Task description:
Copy each of the rows below word for word, leaving out the pictures.

Data supplied:

◆ ◆ ◆

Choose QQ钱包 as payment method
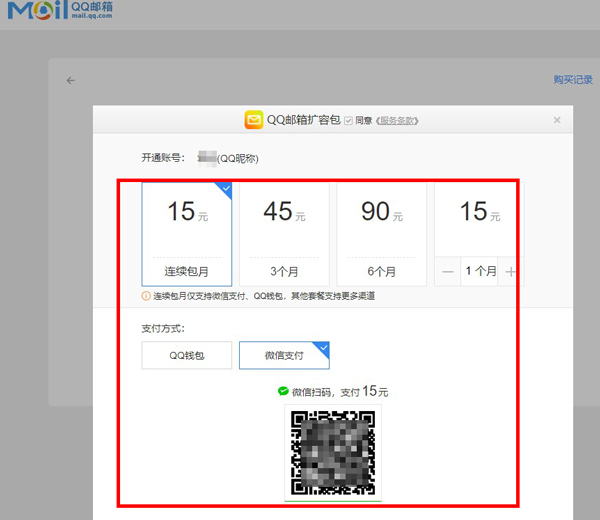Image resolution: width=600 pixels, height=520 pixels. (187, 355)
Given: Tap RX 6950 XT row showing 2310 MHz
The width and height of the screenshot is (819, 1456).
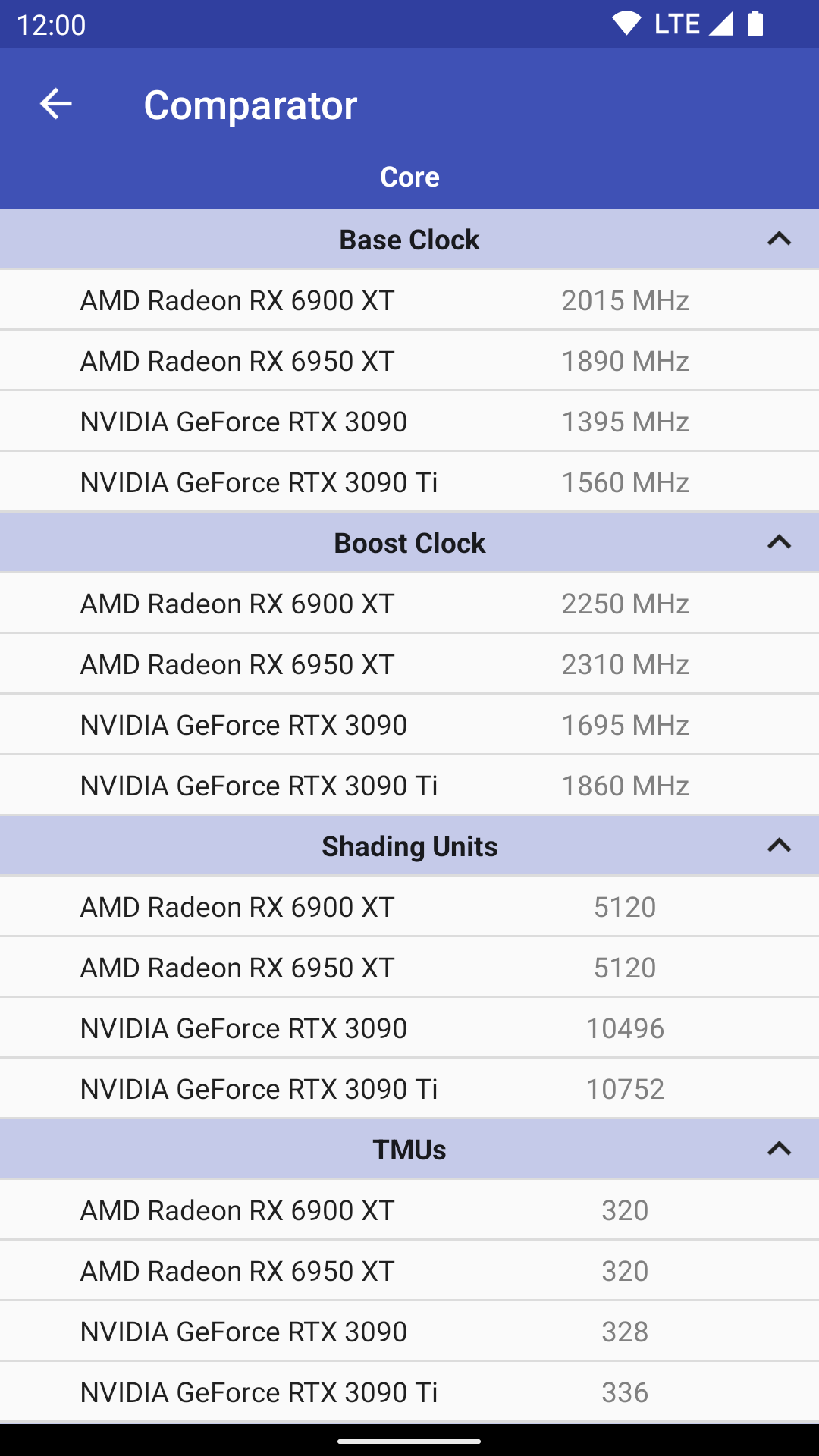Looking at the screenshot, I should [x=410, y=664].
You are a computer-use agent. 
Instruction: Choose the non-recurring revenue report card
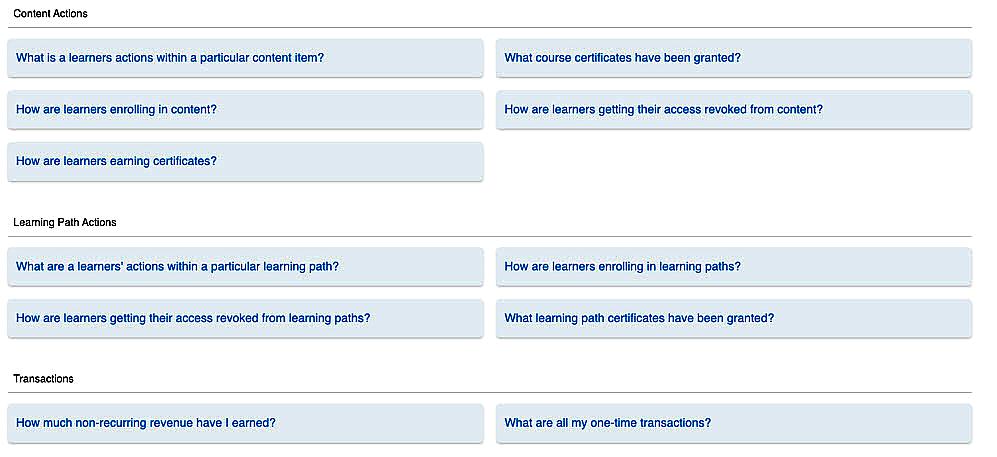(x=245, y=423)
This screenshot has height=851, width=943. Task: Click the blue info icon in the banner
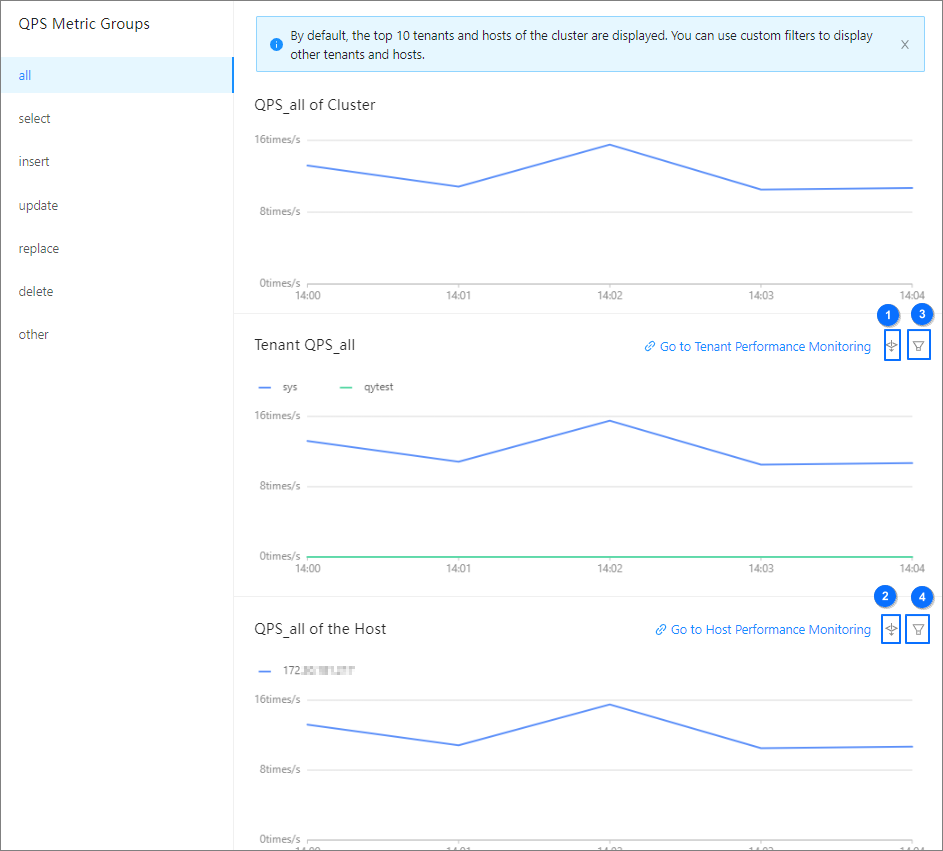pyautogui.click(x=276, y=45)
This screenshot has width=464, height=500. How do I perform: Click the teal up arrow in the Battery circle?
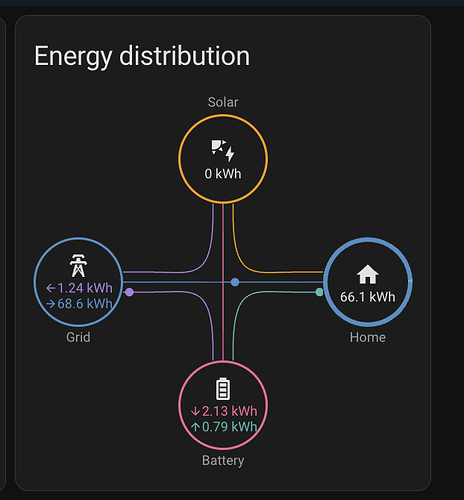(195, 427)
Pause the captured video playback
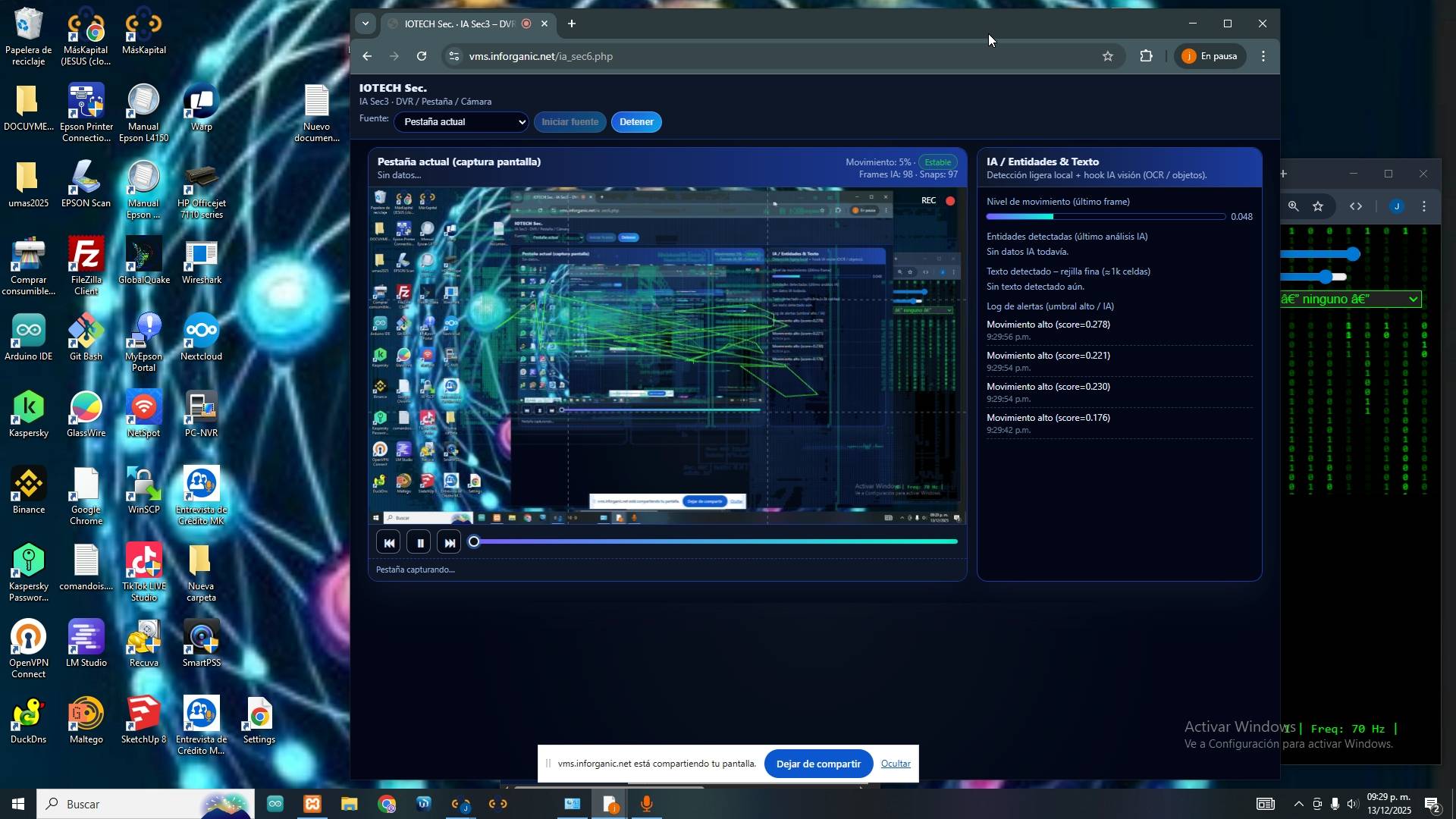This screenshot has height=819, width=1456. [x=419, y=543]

◆ ◆ ◆

Output for this exercise:
Choose QQ钱包 as payment method
Image resolution: width=600 pixels, height=520 pixels. (187, 355)
Given: Tap RX 6950 XT row showing 2310 MHz
The width and height of the screenshot is (819, 1456).
Looking at the screenshot, I should [x=410, y=664].
You are a computer-use agent. 
Instruction: Choose the non-recurring revenue report card
(x=245, y=423)
This screenshot has height=851, width=943. Task: Click the blue info icon in the banner
pyautogui.click(x=276, y=45)
This screenshot has width=464, height=500. How do I perform: Click the teal up arrow in the Battery circle?
(195, 427)
Pause the captured video playback
This screenshot has height=819, width=1456. [x=419, y=543]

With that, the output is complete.